■ Requirement
Copy the data exactly.

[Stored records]
------------

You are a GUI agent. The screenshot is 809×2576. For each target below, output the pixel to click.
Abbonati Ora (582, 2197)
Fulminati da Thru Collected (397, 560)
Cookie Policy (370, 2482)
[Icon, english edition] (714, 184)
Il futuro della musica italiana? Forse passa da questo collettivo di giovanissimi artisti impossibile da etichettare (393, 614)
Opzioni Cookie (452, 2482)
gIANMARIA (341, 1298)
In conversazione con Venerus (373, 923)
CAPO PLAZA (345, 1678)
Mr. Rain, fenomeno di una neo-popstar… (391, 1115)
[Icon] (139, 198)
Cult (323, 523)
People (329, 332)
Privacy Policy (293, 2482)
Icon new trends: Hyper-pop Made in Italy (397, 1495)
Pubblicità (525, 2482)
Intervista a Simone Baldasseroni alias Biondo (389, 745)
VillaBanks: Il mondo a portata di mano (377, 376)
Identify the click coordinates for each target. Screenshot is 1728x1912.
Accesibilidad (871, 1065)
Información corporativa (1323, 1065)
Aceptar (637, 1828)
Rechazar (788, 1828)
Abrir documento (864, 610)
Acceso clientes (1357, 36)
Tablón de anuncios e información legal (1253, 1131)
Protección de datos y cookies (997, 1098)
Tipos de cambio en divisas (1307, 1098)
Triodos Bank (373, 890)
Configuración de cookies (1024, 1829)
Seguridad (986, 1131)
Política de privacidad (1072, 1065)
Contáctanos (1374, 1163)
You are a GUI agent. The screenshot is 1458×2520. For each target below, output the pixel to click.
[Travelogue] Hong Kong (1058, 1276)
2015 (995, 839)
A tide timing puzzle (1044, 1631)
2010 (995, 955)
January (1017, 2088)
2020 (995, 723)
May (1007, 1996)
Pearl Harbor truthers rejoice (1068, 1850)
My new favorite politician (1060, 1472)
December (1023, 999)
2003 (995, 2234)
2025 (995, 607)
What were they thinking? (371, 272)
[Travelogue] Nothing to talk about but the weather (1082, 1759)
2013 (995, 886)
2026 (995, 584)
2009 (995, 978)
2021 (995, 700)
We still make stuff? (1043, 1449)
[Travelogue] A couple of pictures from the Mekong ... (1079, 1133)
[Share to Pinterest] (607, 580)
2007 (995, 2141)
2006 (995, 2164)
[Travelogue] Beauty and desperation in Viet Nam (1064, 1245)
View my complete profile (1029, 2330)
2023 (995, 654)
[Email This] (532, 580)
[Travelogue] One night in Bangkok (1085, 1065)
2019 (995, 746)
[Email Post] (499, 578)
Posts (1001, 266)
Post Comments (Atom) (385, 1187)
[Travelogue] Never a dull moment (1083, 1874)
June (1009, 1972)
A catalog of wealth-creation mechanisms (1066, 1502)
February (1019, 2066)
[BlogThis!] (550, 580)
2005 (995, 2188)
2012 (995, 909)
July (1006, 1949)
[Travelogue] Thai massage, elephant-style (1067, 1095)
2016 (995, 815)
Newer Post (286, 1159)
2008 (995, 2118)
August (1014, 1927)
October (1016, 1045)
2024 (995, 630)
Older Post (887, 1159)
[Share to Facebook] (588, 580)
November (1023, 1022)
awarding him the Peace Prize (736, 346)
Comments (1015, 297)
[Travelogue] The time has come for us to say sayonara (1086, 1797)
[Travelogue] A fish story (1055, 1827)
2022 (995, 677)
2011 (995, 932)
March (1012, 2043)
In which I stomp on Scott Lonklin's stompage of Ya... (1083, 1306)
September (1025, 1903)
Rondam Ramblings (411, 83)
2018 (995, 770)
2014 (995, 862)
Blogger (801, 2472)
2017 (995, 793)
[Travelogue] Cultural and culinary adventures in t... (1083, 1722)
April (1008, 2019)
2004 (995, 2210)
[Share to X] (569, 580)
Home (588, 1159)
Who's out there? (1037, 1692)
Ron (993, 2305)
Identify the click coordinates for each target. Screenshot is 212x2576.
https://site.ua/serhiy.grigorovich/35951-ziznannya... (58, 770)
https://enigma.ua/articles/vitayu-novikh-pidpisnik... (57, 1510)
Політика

------------

■ Expected answer
You are a GUI agent. The screenshot is 809×2576. For each target below, output the pixel to click.
Abbonati Ora (582, 2197)
Fulminati da Thru Collected (397, 560)
Cookie Policy (370, 2482)
[Icon, english edition] (714, 184)
Il futuro della musica italiana? Forse passa da questo collettivo di giovanissimi artisti impossibile da etichettare (393, 614)
Opzioni Cookie (452, 2482)
gIANMARIA (341, 1298)
In conversazione con Venerus (373, 923)
CAPO PLAZA (345, 1678)
Mr. Rain, fenomeno di una neo-popstar… (391, 1115)
[Icon] (139, 198)
Cult (323, 523)
People (329, 332)
Privacy Policy (293, 2482)
Icon new trends: Hyper-pop Made in Italy (397, 1495)
Pubblicità (525, 2482)
Intervista a Simone Baldasseroni alias Biondo (389, 745)
VillaBanks: Il mondo a portata di mano (377, 376)
Identify the click coordinates for each target. Screenshot is 1728x1912.
Accesibilidad (871, 1065)
Información corporativa (1323, 1065)
Aceptar (637, 1828)
Rechazar (788, 1828)
Abrir documento (864, 610)
Acceso clientes (1357, 36)
Tablón de anuncios e información legal (1253, 1131)
Protección de datos y cookies (997, 1098)
Tipos de cambio en divisas (1307, 1098)
Triodos Bank (373, 890)
Configuración de cookies (1024, 1829)
Seguridad (986, 1131)
Política de privacidad (1072, 1065)
Contáctanos (1374, 1163)
You are a GUI agent. The screenshot is 1458×2520. For each target below, output the pixel to click.
[Travelogue] Hong Kong (1058, 1276)
2015 (995, 839)
A tide timing puzzle (1044, 1631)
2010 (995, 955)
January (1017, 2088)
2020 (995, 723)
May (1007, 1996)
Pearl Harbor truthers rejoice (1068, 1850)
My new favorite politician (1060, 1472)
December (1023, 999)
2003 (995, 2234)
2025 (995, 607)
What were they thinking? (371, 272)
[Travelogue] Nothing to talk about but the weather (1082, 1759)
2013 (995, 886)
2026 (995, 584)
2009 (995, 978)
2021 (995, 700)
We still make stuff? (1043, 1449)
[Travelogue] A couple of pictures from the Mekong ... (1079, 1133)
[Share to Pinterest] (607, 580)
2007 (995, 2141)
2006 (995, 2164)
[Travelogue] Beauty and desperation in Viet Nam (1064, 1245)
View my complete profile (1029, 2330)
2023 (995, 654)
[Email This] (532, 580)
[Travelogue] One night in Bangkok (1085, 1065)
2019 (995, 746)
[Email Post] (499, 578)
Posts (1001, 266)
Post Comments (Atom) (385, 1187)
[Travelogue] Never a dull moment (1083, 1874)
June (1009, 1972)
A catalog of wealth-creation mechanisms (1066, 1502)
February (1019, 2066)
[BlogThis!] (550, 580)
2005 (995, 2188)
2012 (995, 909)
July (1006, 1949)
[Travelogue] Thai massage, elephant-style (1067, 1095)
2016 (995, 815)
Newer Post (286, 1159)
2008 (995, 2118)
August (1014, 1927)
October (1016, 1045)
2024 (995, 630)
Older Post (887, 1159)
[Share to Facebook] (588, 580)
November (1023, 1022)
awarding him the Peace Prize (736, 346)
Comments (1015, 297)
[Travelogue] The time has come for us to say sayonara (1086, 1797)
[Travelogue] A fish story (1055, 1827)
2022 (995, 677)
2011 (995, 932)
March (1012, 2043)
In which I stomp on Scott Lonklin's stompage of Ya... (1083, 1306)
September (1025, 1903)
Rondam Ramblings (411, 83)
2018 (995, 770)
2014 (995, 862)
Blogger (801, 2472)
2017 (995, 793)
[Travelogue] Cultural and culinary adventures in t... (1083, 1722)
April (1008, 2019)
2004 (995, 2210)
[Share to X] (569, 580)
Home (588, 1159)
Who's out there? (1037, 1692)
Ron (993, 2305)
Identify the click coordinates for each target. Screenshot is 212x2576.
https://site.ua/serhiy.grigorovich/35951-ziznannya... (58, 770)
https://enigma.ua/articles/vitayu-novikh-pidpisnik... (57, 1510)
Політика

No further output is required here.